[WORK ITEM] Would you retype every line below without changing anything?

(INPUT MATERIAL Opens)

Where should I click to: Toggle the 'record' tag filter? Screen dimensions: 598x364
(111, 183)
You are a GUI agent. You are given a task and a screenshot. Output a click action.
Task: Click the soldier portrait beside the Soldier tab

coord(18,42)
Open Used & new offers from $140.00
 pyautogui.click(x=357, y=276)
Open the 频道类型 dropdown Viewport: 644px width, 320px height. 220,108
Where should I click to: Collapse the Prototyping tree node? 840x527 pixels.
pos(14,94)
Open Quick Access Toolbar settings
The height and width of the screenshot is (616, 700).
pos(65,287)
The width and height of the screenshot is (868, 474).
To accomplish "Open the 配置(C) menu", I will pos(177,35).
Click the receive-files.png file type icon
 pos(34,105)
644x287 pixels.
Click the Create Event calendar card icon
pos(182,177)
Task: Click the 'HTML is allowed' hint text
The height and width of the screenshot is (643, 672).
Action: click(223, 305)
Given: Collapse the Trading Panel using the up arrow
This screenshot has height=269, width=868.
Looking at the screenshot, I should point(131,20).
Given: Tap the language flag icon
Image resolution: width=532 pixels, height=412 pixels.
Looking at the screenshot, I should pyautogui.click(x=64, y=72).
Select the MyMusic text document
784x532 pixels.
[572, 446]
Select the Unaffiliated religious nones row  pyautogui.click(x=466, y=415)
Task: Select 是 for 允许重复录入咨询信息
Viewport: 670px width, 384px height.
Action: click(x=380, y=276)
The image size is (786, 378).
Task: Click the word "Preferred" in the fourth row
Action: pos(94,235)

(INPUT MATERIAL Closes)

[SOLUTION TO THE EXERCISE]
Where should I click to: Toggle the 'record' tag filter? Screen dimensions: 598x364
(111, 183)
You are a GUI agent. You are given a task and a screenshot. Output a click action.
Task: Click the soldier portrait beside the Soldier tab

coord(18,42)
Open Used & new offers from $140.00
 pyautogui.click(x=357, y=276)
Open the 频道类型 dropdown Viewport: 644px width, 320px height. 220,108
Where should I click to: Collapse the Prototyping tree node? 840x527 pixels.
pos(14,94)
Open Quick Access Toolbar settings
The height and width of the screenshot is (616, 700).
pos(65,287)
The width and height of the screenshot is (868, 474).
To accomplish "Open the 配置(C) menu", I will pos(177,35).
Click the receive-files.png file type icon
 pos(34,105)
644x287 pixels.
Click the Create Event calendar card icon
pos(182,177)
Task: Click the 'HTML is allowed' hint text
The height and width of the screenshot is (643, 672).
Action: click(223, 305)
Given: Collapse the Trading Panel using the up arrow
This screenshot has height=269, width=868.
Looking at the screenshot, I should point(131,20).
Given: Tap the language flag icon
Image resolution: width=532 pixels, height=412 pixels.
Looking at the screenshot, I should pyautogui.click(x=64, y=72).
Select the MyMusic text document
784x532 pixels.
[572, 446]
Select the Unaffiliated religious nones row  pyautogui.click(x=466, y=415)
Task: Select 是 for 允许重复录入咨询信息
Viewport: 670px width, 384px height.
Action: click(x=380, y=276)
The image size is (786, 378).
Task: Click the word "Preferred" in the fourth row
Action: pos(94,235)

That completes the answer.